What kind of place is the City 2.0? The website’s designers see it as a place with a smaller carbon footprint than the cities of today, a place that bridges the gap between the rich and the poor, and a place where everyone has access to nature – among other things. 

The vision, clearly, is big, which led TED Prize Director Amy Novogratz to remark, in a statement, “Our best cities reflect our best selves, and when done right they are the heart of culture, innovation, and entrepreneurship.”

She goes on to note that she and her colleagues have thrown the weight of the annual TED Prize behind the City 2.0. because they see the opportunity here to inspire everyone in re-imagining “how we work, learn, and live.”

At the heart of the City 2.0 is a “wish” – the city’s wish, if you will -which TED directors feel has been reflected in TED talks on the future of the city by Rio de Janeiro Mayor Eduardo Paes, Harvard professor and economist Edward Glaeser and Vice Mayor of Long Beach, Calif., Suja Lowenthal. T

hat wish, according to the City 2.0 website, is for us to “Imagine a platform that brings you together, locally and globally. Combine the reach of the cloud with the power of the crowd. Connect leaders, experts, companies, organizations and citizens. Share your tools, data, designs, successes, and ideas. Turn them into action.”

Towards that end, the platform offers individuals the tools to design such a city, making the kind of choices around transportation, energy, public space, housing, and law that are usually made only by city planners and government officials.  

The City 2.0 aims to put these choices in the hands of everyone – combining “the reach of the cloud with the power of the crowd” – giving people a chance to build their own vision of the evolution of the city in collaboration with others from their area.

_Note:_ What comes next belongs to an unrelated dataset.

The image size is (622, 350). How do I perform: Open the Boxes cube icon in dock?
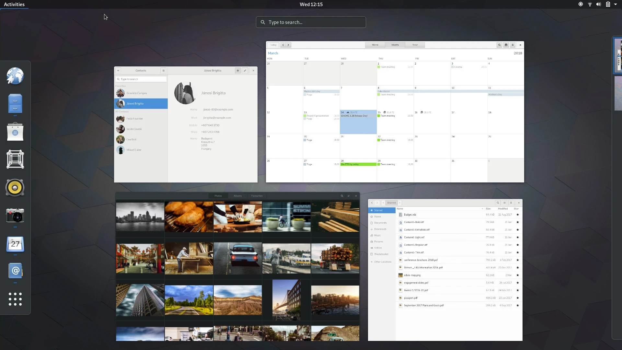coord(15,159)
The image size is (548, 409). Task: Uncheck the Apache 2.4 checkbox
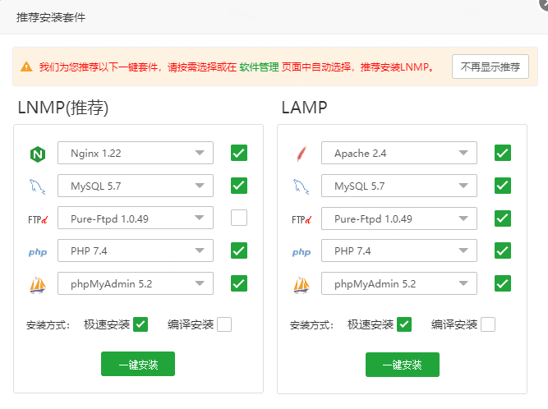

Visitors can “engage in an upgrade of their own cities” through a range of projects that they either propose, or propose and lead. The website’s creators see it as a way to create cross-disciplinary action groups at the local level dedicated to tackling the issues they deem crucial to their city’s success. 

And it’s not just for the average Joe and Jane, either, as mayors, architects, engineers, urban planners, non-profits, multinational companies, and others are invited to share ideas, tools, and resources on the website. Call it an eco-version of SimCity.

So what innovations would you include in the 2.0 version of your city? Solar streetlights? Electric vehicle charging stations powered by renewable energy? Affordable green housing? These are just a few of the projects we’ve reported on at EarthTechling that seem very much in the spirit of the City 2.0.

Novogratz went on to say, “Like our cities, the TED Prize is based on radical collaboration, and for the billions of us living in – and moving to – cities, this is a wish for all of us to take on.”

But lest you take this all for so much happy talk, the TED Prize is indeed getting behind the City 2.0, and plans to award ten grants of $10,000, coming out of the $100,000 TED Prize, that will be awarded at TED Global in June 2012 to 10 projects the organization deems most likely to spur the real-world creation of the City 2.0.